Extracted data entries

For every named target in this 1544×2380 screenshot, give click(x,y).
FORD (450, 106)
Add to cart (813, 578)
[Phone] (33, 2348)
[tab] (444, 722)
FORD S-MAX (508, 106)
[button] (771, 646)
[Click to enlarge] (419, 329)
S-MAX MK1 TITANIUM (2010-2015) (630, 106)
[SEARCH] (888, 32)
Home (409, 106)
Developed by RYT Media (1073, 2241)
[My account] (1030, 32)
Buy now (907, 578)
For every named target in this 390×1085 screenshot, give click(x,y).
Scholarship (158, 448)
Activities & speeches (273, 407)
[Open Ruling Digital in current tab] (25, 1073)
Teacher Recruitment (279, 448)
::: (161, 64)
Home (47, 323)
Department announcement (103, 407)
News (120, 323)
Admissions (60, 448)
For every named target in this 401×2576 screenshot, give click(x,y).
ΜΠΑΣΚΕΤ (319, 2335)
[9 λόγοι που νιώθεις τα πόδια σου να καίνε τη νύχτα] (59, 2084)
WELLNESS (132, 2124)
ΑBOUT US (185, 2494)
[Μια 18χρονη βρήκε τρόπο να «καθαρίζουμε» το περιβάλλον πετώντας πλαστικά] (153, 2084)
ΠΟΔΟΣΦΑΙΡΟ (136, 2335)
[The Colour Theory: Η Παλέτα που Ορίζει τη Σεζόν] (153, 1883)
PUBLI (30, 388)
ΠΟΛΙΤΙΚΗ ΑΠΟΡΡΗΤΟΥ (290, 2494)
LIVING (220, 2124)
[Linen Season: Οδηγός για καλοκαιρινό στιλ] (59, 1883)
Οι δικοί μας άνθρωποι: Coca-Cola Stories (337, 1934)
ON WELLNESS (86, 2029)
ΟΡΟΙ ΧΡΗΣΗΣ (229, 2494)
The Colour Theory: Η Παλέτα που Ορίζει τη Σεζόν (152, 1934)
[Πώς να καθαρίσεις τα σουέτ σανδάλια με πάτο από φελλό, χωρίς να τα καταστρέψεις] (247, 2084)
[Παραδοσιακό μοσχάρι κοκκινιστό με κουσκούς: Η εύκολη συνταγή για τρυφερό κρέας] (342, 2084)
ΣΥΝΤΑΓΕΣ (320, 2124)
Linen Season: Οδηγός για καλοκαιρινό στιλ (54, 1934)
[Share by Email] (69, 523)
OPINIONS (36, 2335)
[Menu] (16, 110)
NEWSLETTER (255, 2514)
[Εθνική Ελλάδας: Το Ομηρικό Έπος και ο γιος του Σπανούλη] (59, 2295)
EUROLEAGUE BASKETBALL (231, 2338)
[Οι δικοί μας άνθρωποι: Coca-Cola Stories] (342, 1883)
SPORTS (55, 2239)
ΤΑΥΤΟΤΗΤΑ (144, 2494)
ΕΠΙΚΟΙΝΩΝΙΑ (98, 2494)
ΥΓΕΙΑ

(What to do):
Looking at the entries above, can you reproduce exactly the lines from the one that holds "ΠΟΔΟΣΦΑΙΡΟ (136, 2335)" through the one that holds "[Linen Season: Οδηγός", and only those?

(Exercise result):
ΠΟΔΟΣΦΑΙΡΟ (136, 2335)
[The Colour Theory: Η Παλέτα που Ορίζει τη Σεζόν] (153, 1883)
PUBLI (30, 388)
ΠΟΛΙΤΙΚΗ ΑΠΟΡΡΗΤΟΥ (290, 2494)
LIVING (220, 2124)
[Linen Season: Οδηγός για καλοκαιρινό στιλ] (59, 1883)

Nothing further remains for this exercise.